EACH weekend The Chronicle sport team jumps on its Saturday Soapbox and voices its opinion on some pressing sporting issues.
This week the team talks about sportsmanship.
Jason Gibbs: Oh know the Australian cricket team is in trouble for sledging again.
But this time we didn't have to say a word.
Apparently the "four fingered salute” shown by some of our players in the Ashes celebration images is being labelled as "ugly and undignified”. Really?
How utterly ridiculous - worse has and will be said on cricket fields yet we want to complain about this.
What has the sporting world come to?
Aside from the fact that I think it looks plain silly I see nothing wrong with what a select few cricketers did.
It's certainly no different to league players making the "number 1” sign with their pointer fingers when they win a final. The other "number 1” aka "the bird” is obviously offensive so let's steer clear of that one.
Right here in this column I've talked about how modern sport is lacking in character and colour.
And if we continue to chastise our athletes and players for these silly little things it will only make the game bland and boring.
Glen McCullough: I think sportsmanship is a little bit like manners.
It's nice to display but it's not a pre-requisite to lead a happy and fulfilled life.
Have you noticed how good manners are lacking in so many areas these days?
Good sportsmanship is probably headed down the same road, particularly when it comes to professional sport.
In the eyes of many Queenslanders, Hurricanes' captain George Bailey didn't show much sportsmanship on Wednesday night when he stuck by his team's call to send Alex Ross packing for "obstructing the fielding team”.

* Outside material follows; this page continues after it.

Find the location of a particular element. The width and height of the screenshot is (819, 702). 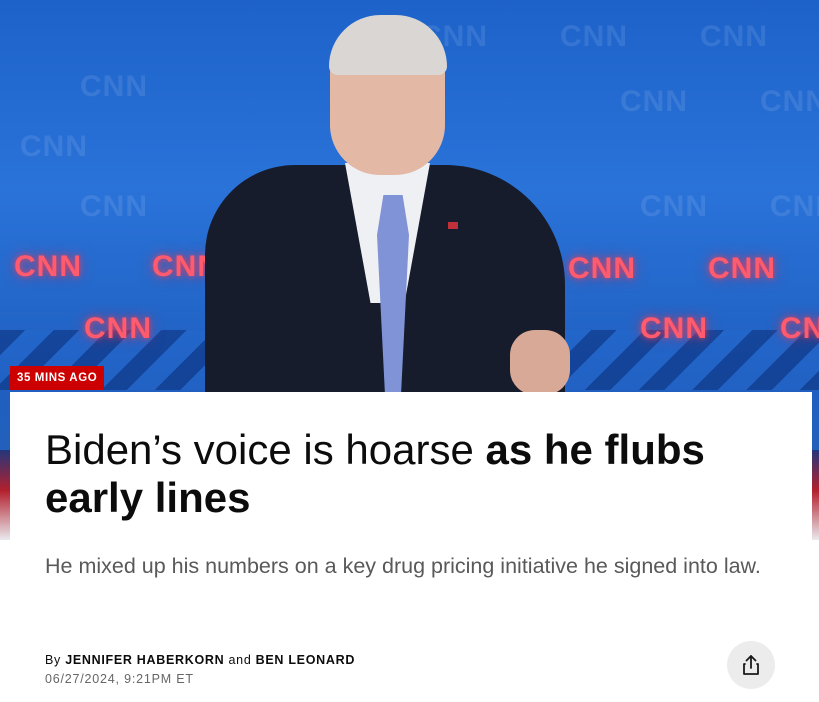

headline-regular: Biden’s voice is hoarse is located at coordinates (260, 450).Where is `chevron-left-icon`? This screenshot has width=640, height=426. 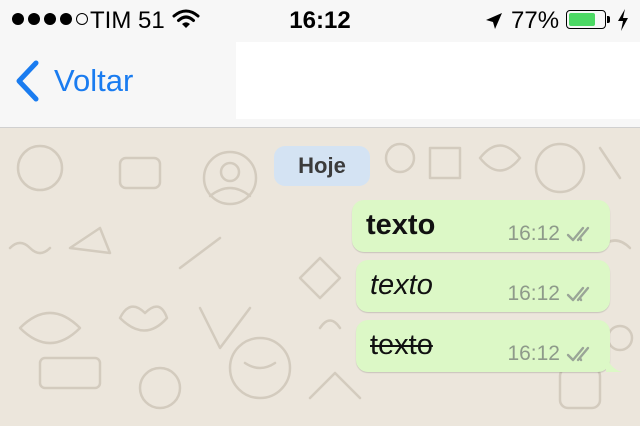 chevron-left-icon is located at coordinates (28, 81).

But the Hurricanes won the game and that's probably all that matters to the Tasmanians.
What is sportsmanship anyway?
It seems to be what each of us perceive it as, so there are no rules really to be broken.
I see Gibbo referred to some post-match stuff on Monday following Australia's Ashes Series win.

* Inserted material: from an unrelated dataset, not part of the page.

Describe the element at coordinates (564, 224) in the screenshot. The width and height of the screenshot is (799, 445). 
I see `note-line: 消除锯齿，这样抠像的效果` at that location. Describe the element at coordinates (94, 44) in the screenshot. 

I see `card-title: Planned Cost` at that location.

Apparently people took offence to parts of the celebrations.
Don't get me started on the new-world right of people to be offended.

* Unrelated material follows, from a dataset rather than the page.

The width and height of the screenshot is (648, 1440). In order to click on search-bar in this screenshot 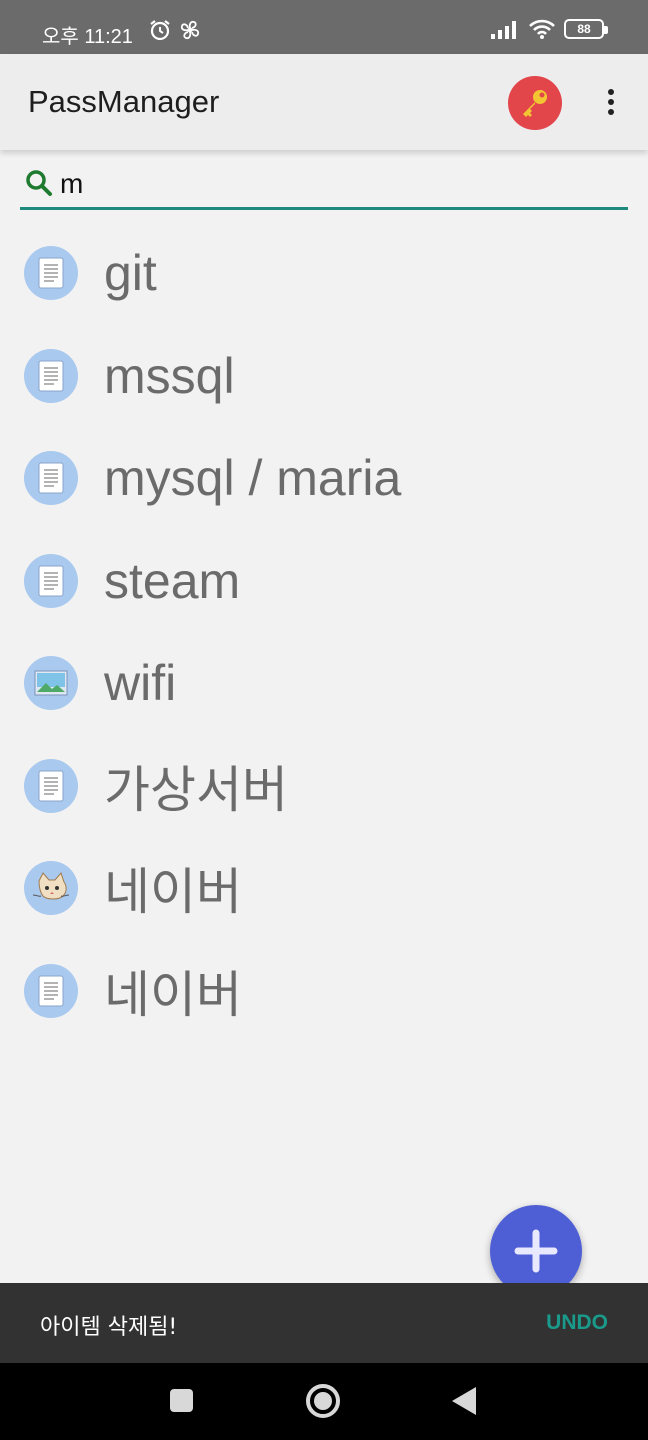, I will do `click(324, 185)`.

Madolyn Peters: There is nothing better than seeing good sportsmanship on the field.
It silences crowds when you see a player turn his back on the play to check if the opposition is ok.
I saw it a lot between the Fiji and Tonga teams in the Rugby League World Cup.
And we have all seen those viral videos of runners turning back from poll position to help the person who fell on their face and finish the race together.
I think it reminds us these athletes are still human beings.
And there is nothing wrong with a team or athlete celebrating success.
I've seen a number of teams across all codes throw up two or three fingers to signal how many premierships in a row they have won.
But apparently there was a problem with the Aussie cricket team doing it after the Ashes?
All I can say is I hope we get to see them throw up a hi-five next season.